## Extrait source
50. Comme pour la “morale” – notion liée aux “droits d’autrui” -, il n’est pas possible de discerner à travers l’Europe une conception uniforme de la signification de la religion dans la société (voir l’arrêt Müller et autres c. Suisse du 24 mai 1989, série A nº 133, p. 20, § 30, et p. 22, § 35); semblables conceptions peuvent même varier au sein d’un seul pays. Pour cette raison, il n’est pas possible d’arriver à une définition compréhensive de ce qui constitue une atteinte admissible au droit à la liberté d’expression lorsque celui-ci s’exerce contre les sentiments religieux d’autrui. Dès lors, les autorités nationales doivent disposer d’une certaine marge d’appréciation pour déterminer l’existence et l’étendue de la nécessité de pareille ingérence.

Cette marge d’appréciation n’est toutefois pas illimitée. Elle va de pair avec un contrôle au titre de la Convention, dont l’ampleur variera en fonction des circonstances. Dans des cas, comme celui de l’espèce, oú il y a eu ingérence dans l’exercice des libertés garanties au paragraphe 1 de l’article 10, ce contrôle doit être strict, vu l’importance des libertés en question. La nécessité de toute restriction doit être établie de manière convaincante (voir, en dernier lieu, l’arrêt Informationsverein Lentia et autres c. Autriche du 24 novembre 1993, série A nº 276, p. 15, § 35).

2. Application des principes énoncés ci-dessus

51. Le film qui fut saisi et confisqué par les décisions des juridictions autrichiennes se fonde sur une pièce de théâtre, mais la présente affaire ne concerne que la production cinématographique en question.

a. La saisie

52. Le Gouvernement justifie la saisie du film en excipant de son caractère: celui d’une attaque contre la religion chrétienne, spécialement catholique romaine. Le fait de placer la pièce originale dans le cadre du procès de son auteur en 1895 aurait, en réalité, servi à renforcer la nature antireligieuse du film, qui se terminait par une dénonciation violente et injurieuse de ce qui était présenté comme la moralité catholique.

## Matériel présenté
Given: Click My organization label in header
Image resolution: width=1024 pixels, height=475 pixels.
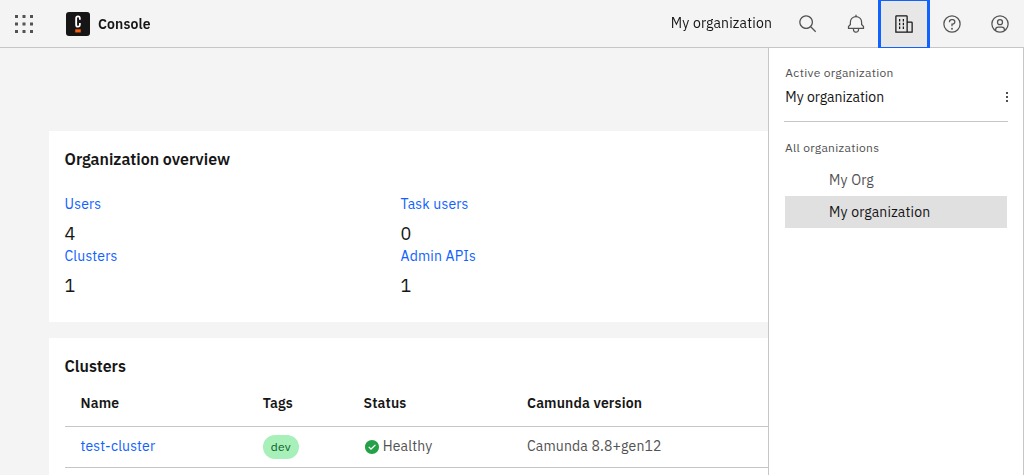Looking at the screenshot, I should 721,23.
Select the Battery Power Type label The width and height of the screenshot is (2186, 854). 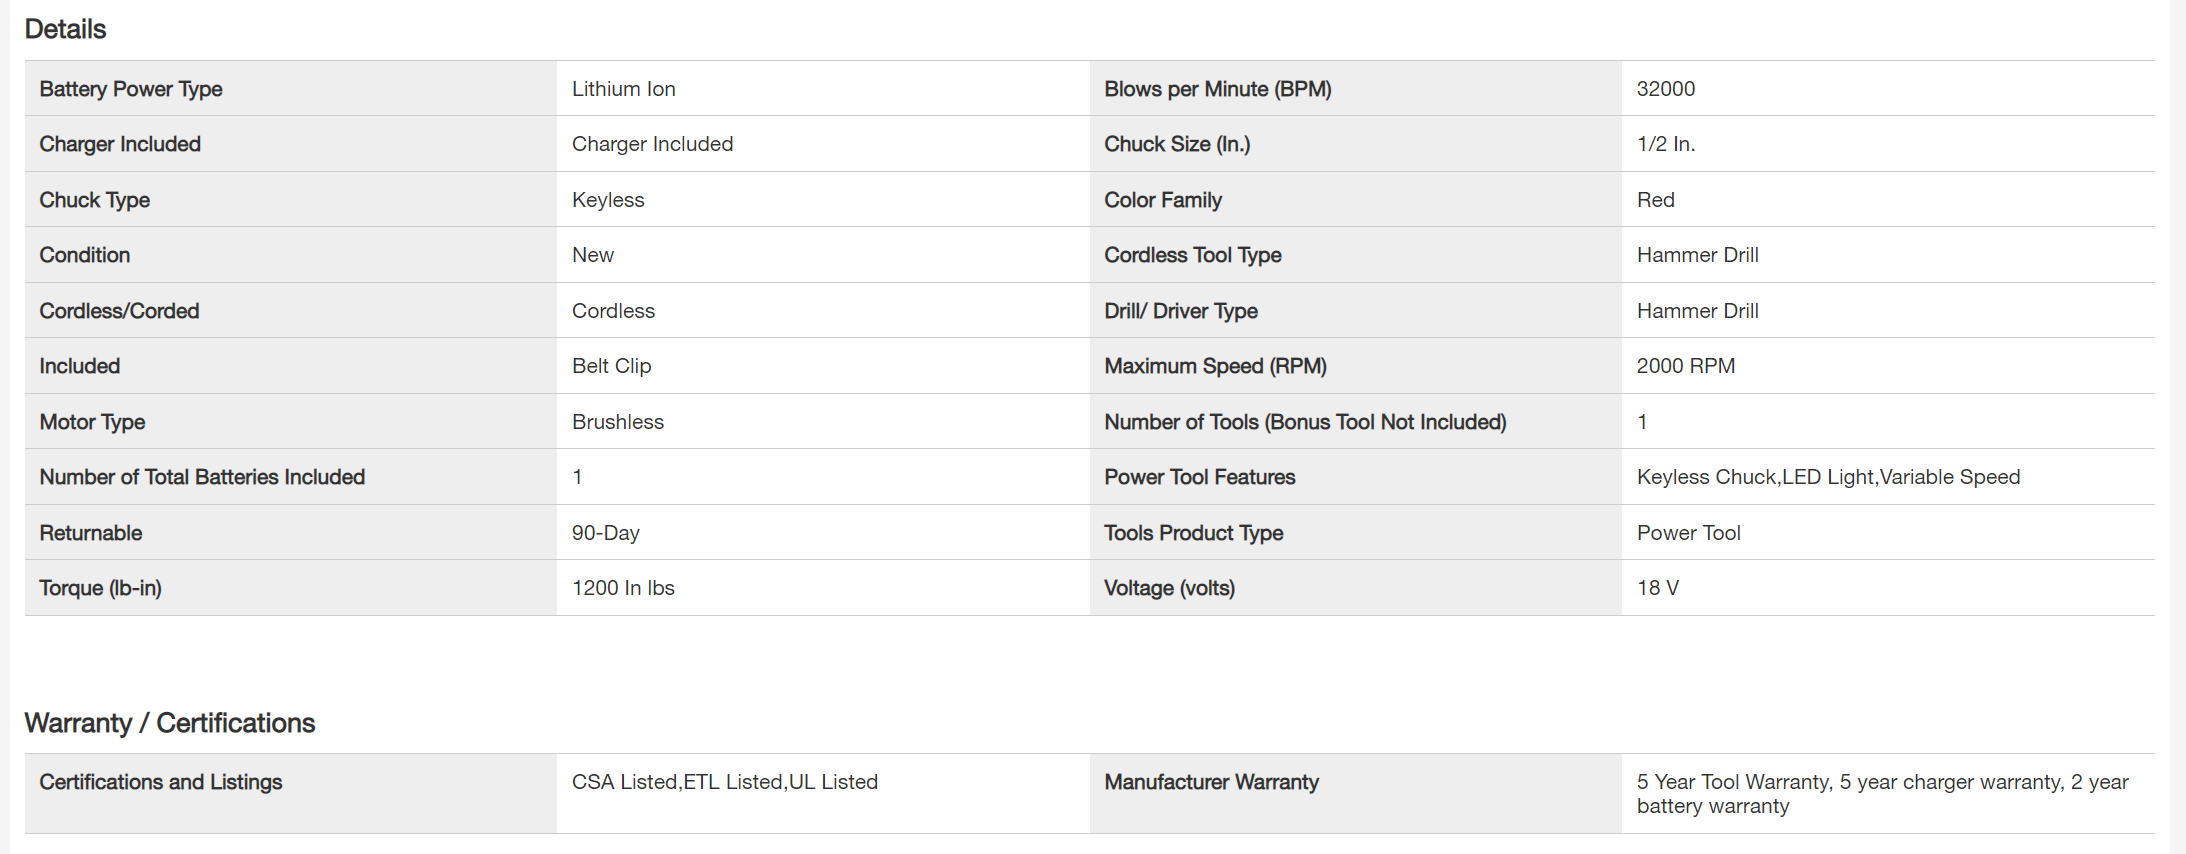point(131,89)
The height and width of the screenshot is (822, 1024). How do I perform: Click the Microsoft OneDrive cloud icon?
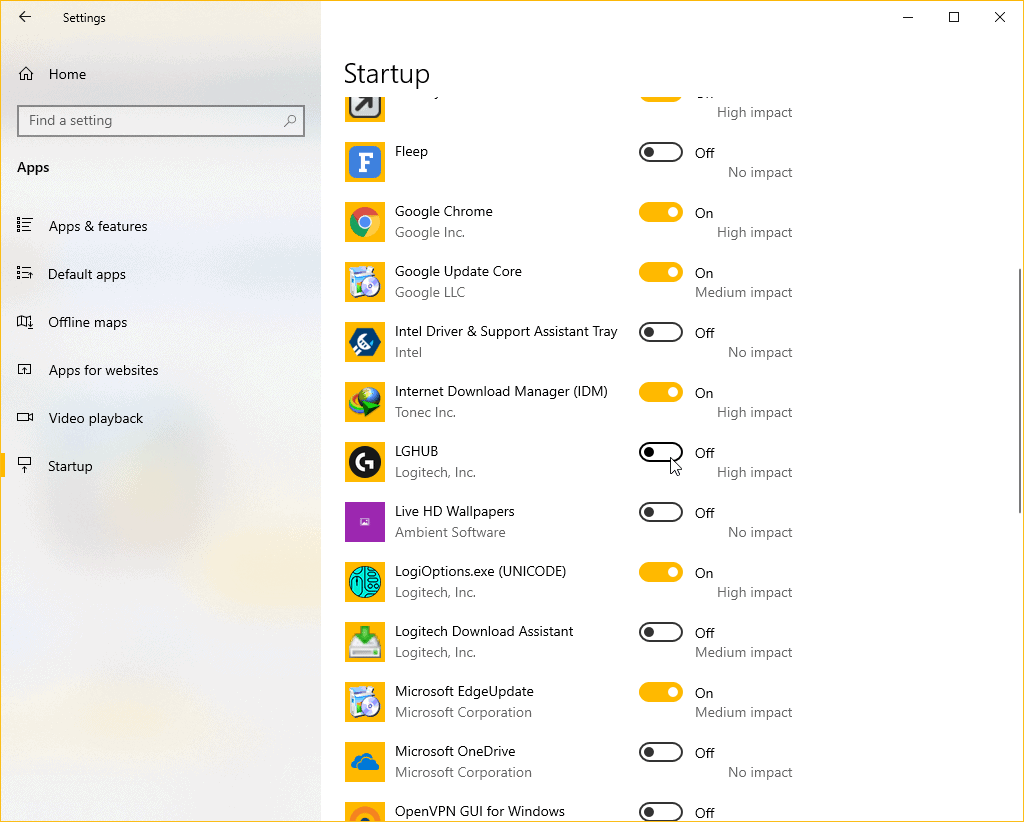tap(365, 762)

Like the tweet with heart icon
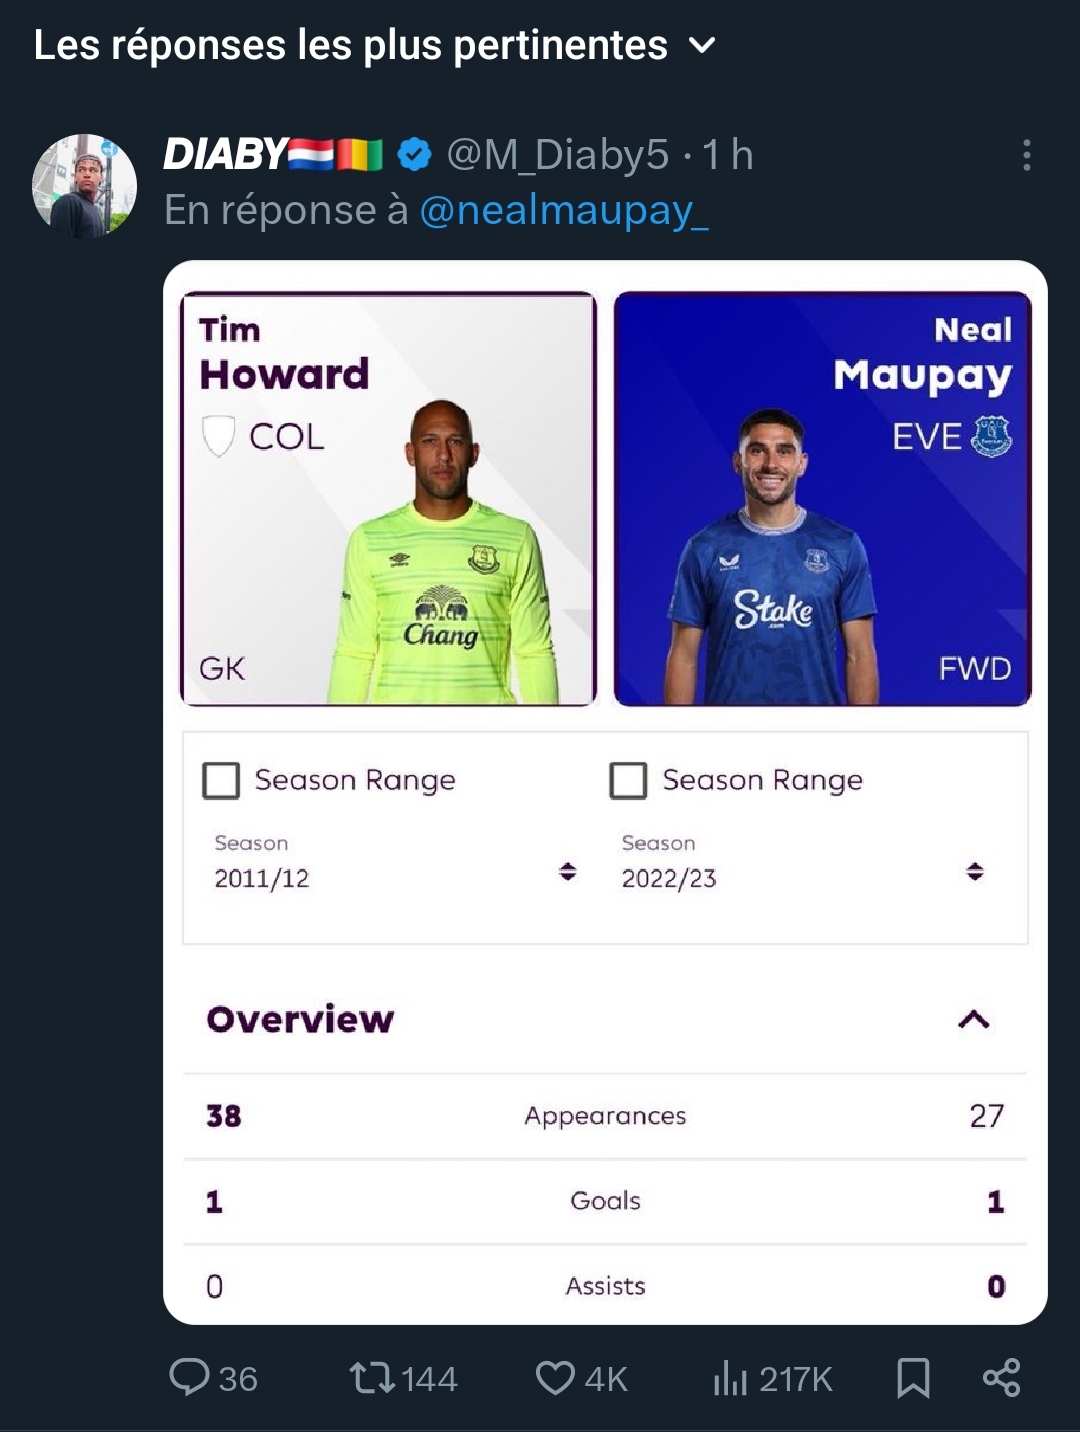(x=555, y=1378)
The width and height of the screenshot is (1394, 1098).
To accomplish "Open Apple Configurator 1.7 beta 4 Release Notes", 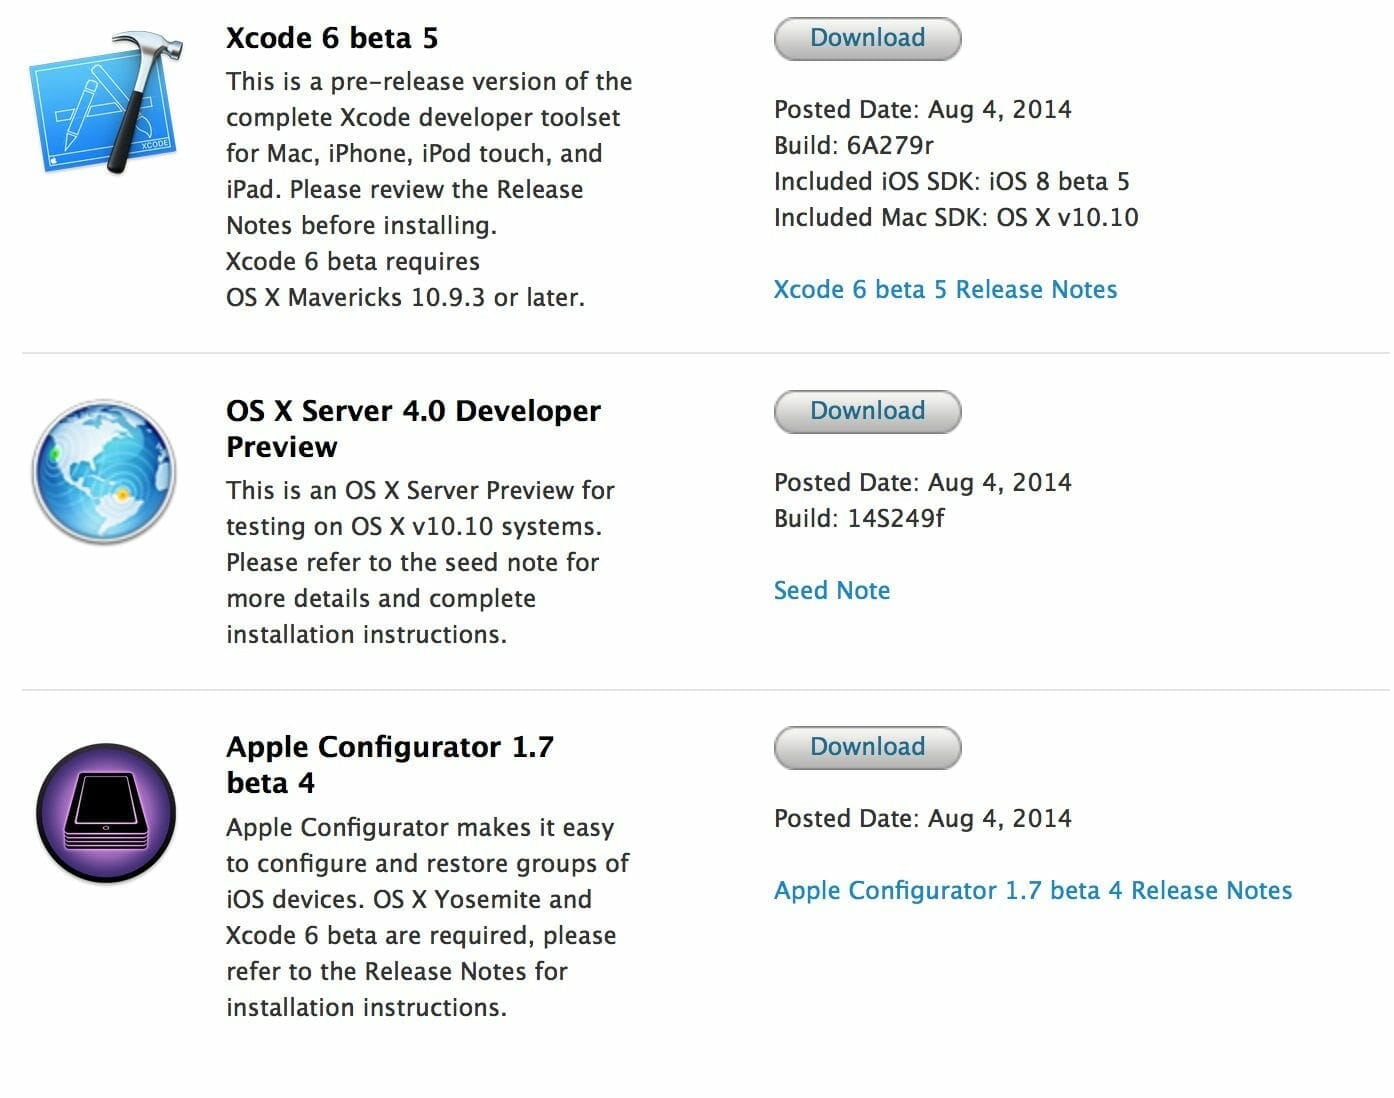I will click(x=1032, y=891).
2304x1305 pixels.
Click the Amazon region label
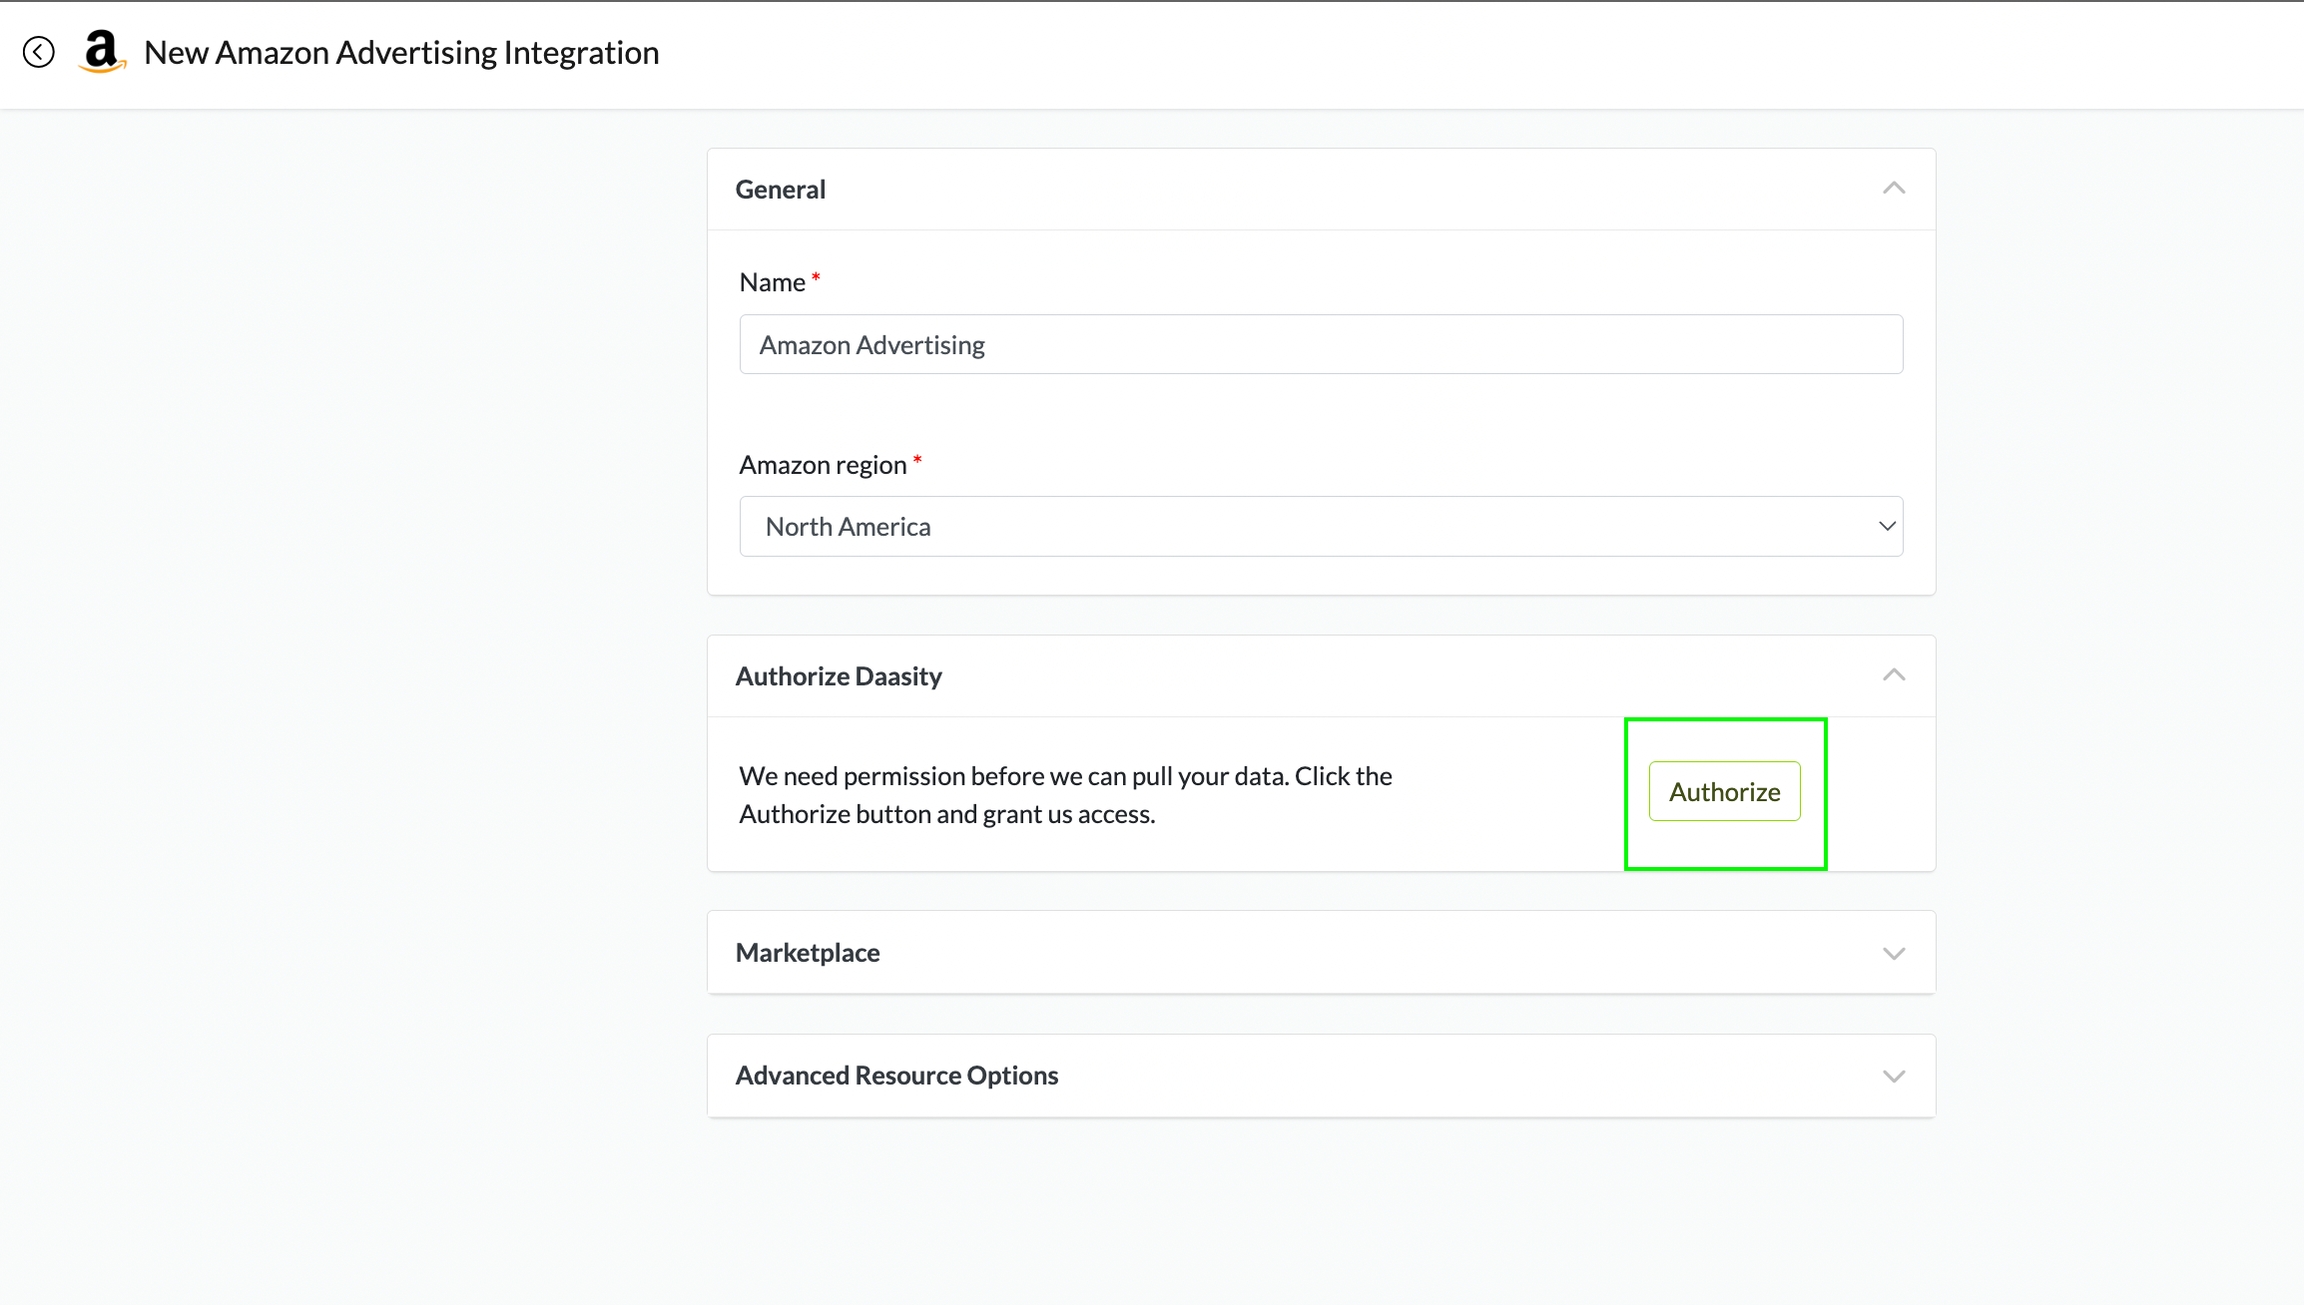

## Consigne donnée A
Relevez toutes les années citées dans l'extrait source.
## Consigne donnée B
Recopiez à l'identique le passage de l'extrait source qui commence aux mots « Cette marge d’appréciation » et s'arrête après les mots « cinématographique en question. ».
Le matériel n'a aucun rôle ici.

## Réponse rédigée A
1989, 1993, 1895

## Réponse rédigée B
Cette marge d’appréciation n’est toutefois pas illimitée. Elle va de pair avec un contrôle au titre de la Convention, dont l’ampleur variera en fonction des circonstances. Dans des cas, comme celui de l’espèce, oú il y a eu ingérence dans l’exercice des libertés garanties au paragraphe 1 de l’article 10, ce contrôle doit être strict, vu l’importance des libertés en question. La nécessité de toute restriction doit être établie de manière convaincante (voir, en dernier lieu, l’arrêt Informationsverein Lentia et autres c. Autriche du 24 novembre 1993, série A nº 276, p. 15, § 35).

2. Application des principes énoncés ci-dessus

51. Le film qui fut saisi et confisqué par les décisions des juridictions autrichiennes se fonde sur une pièce de théâtre, mais la présente affaire ne concerne que la production cinématographique en question.